Are we pouring concrete yet?
Not quite. Despite the jobs and the wealth that an airport nearby brings, new airport developments are not easy to undertake. Airports profoundly modify the social, economic and environmental equilibrium of local communities. They require enormous amounts of land. They generate noise. They jam access roads. They damage the surrounding biodiversity. They require – most likely – the investment of massive amounts of taxpayer’s money. Some may even argue that they are unnecessary.
Thus, there are few new airport developments around the world.
Land requirements are pushing site developments far away from urban centers. In most extreme cases, airports are built upon land reclaimed from the sea, as in the cases of Chek Lap Kok, Osaka-Kansai and Nagoya.
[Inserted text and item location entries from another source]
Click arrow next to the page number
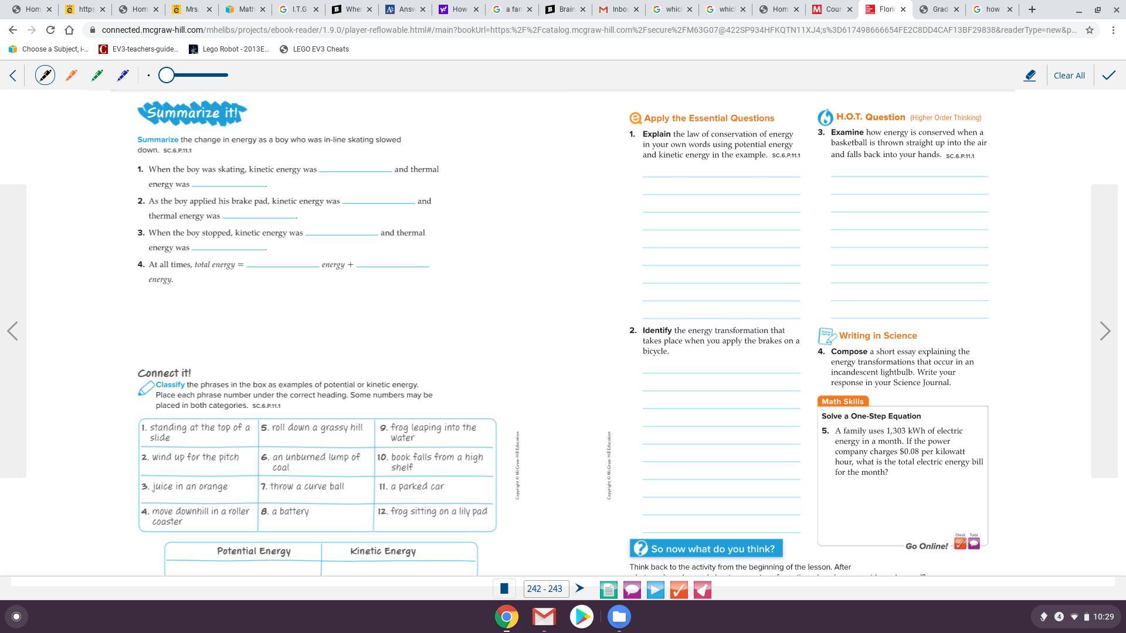The height and width of the screenshot is (633, 1126). point(580,588)
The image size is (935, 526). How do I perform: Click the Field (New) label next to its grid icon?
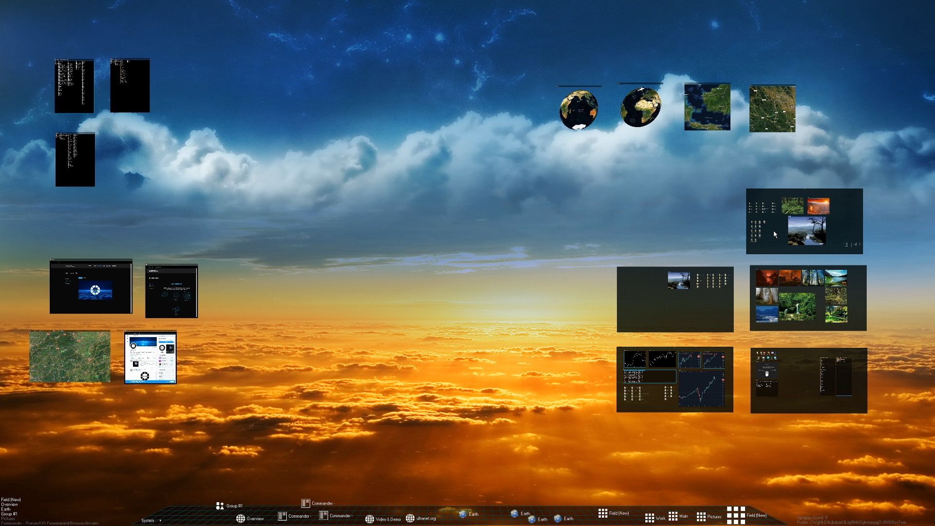[x=619, y=513]
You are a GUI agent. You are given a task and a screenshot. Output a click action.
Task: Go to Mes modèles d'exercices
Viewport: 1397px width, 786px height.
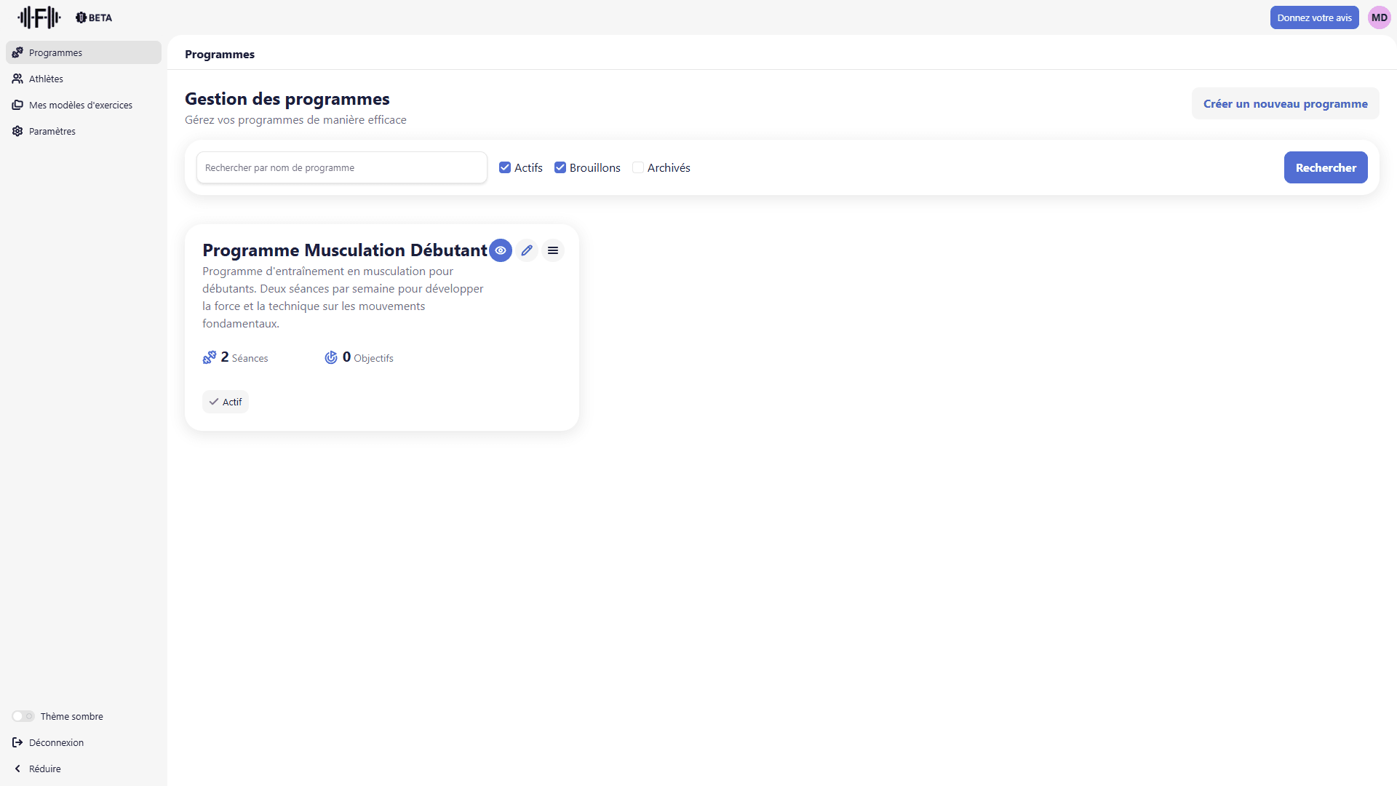coord(80,105)
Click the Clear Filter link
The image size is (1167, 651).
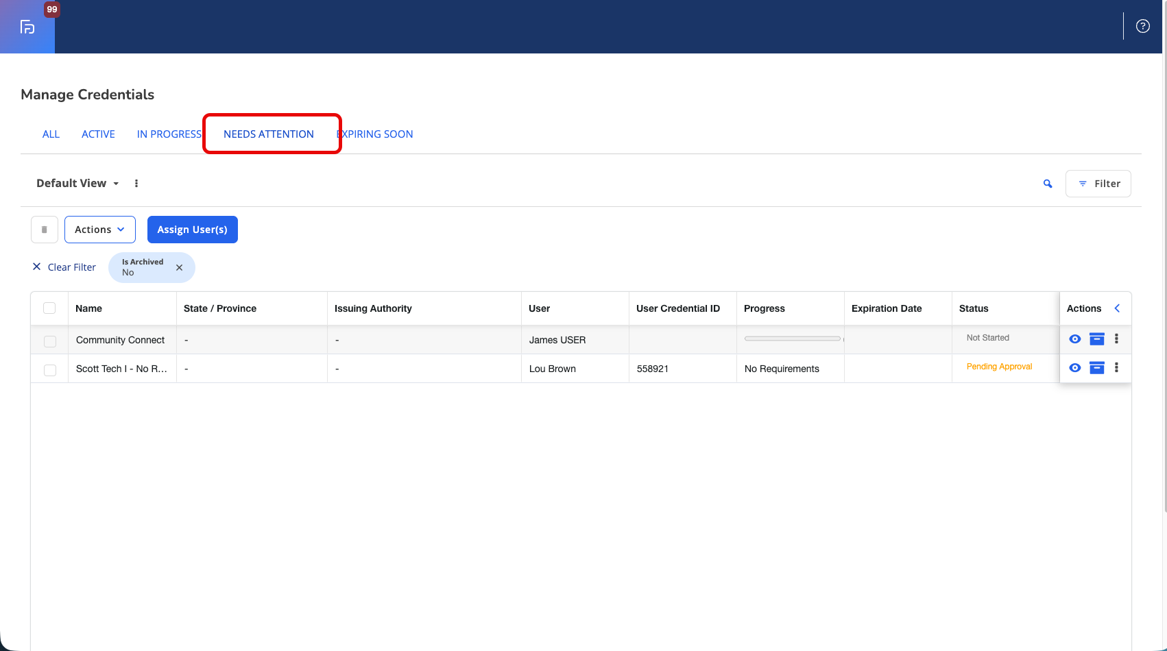tap(64, 267)
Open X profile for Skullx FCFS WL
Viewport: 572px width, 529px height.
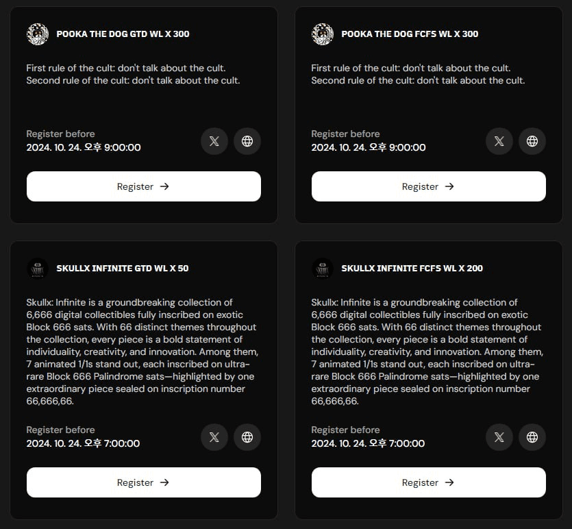point(499,437)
As a result, the costs of these airports have turned out to reach astronomical figures.
Also, it should be noted that there have been few new large-scale airport developments in the West. Denver, Montreal-Mirabel, Munich and Madrid-South are some of the few examples. Montreal-Mirabel was soon relegated to the role of a cargo airport; Madrid-South was closed, soon after opening, due to a lack of commercial activity. In the woods of Southern Brittany, the new Nantes Airport can’t even get off the ground, as its proposed site has become a battlefield of a war waged against it by committed activists.
The above examples illustrate how difficult airport developments are. As a result, most regions have opted for adjusting the capacity of their existing sites. But we shall make no mistake. Adding a new terminal or a new runway to an existing airport is not, by any means, any easier, or cheaper. The minefields that led to Terminal 5 at Heathrow Airport and the ongoing battle for its third runway are good examples of what a good Public Inquiry can produce.
Global regions will only endure global competition by providing highly performing air transportation. This is not easy. Is your region keeping pace with growth?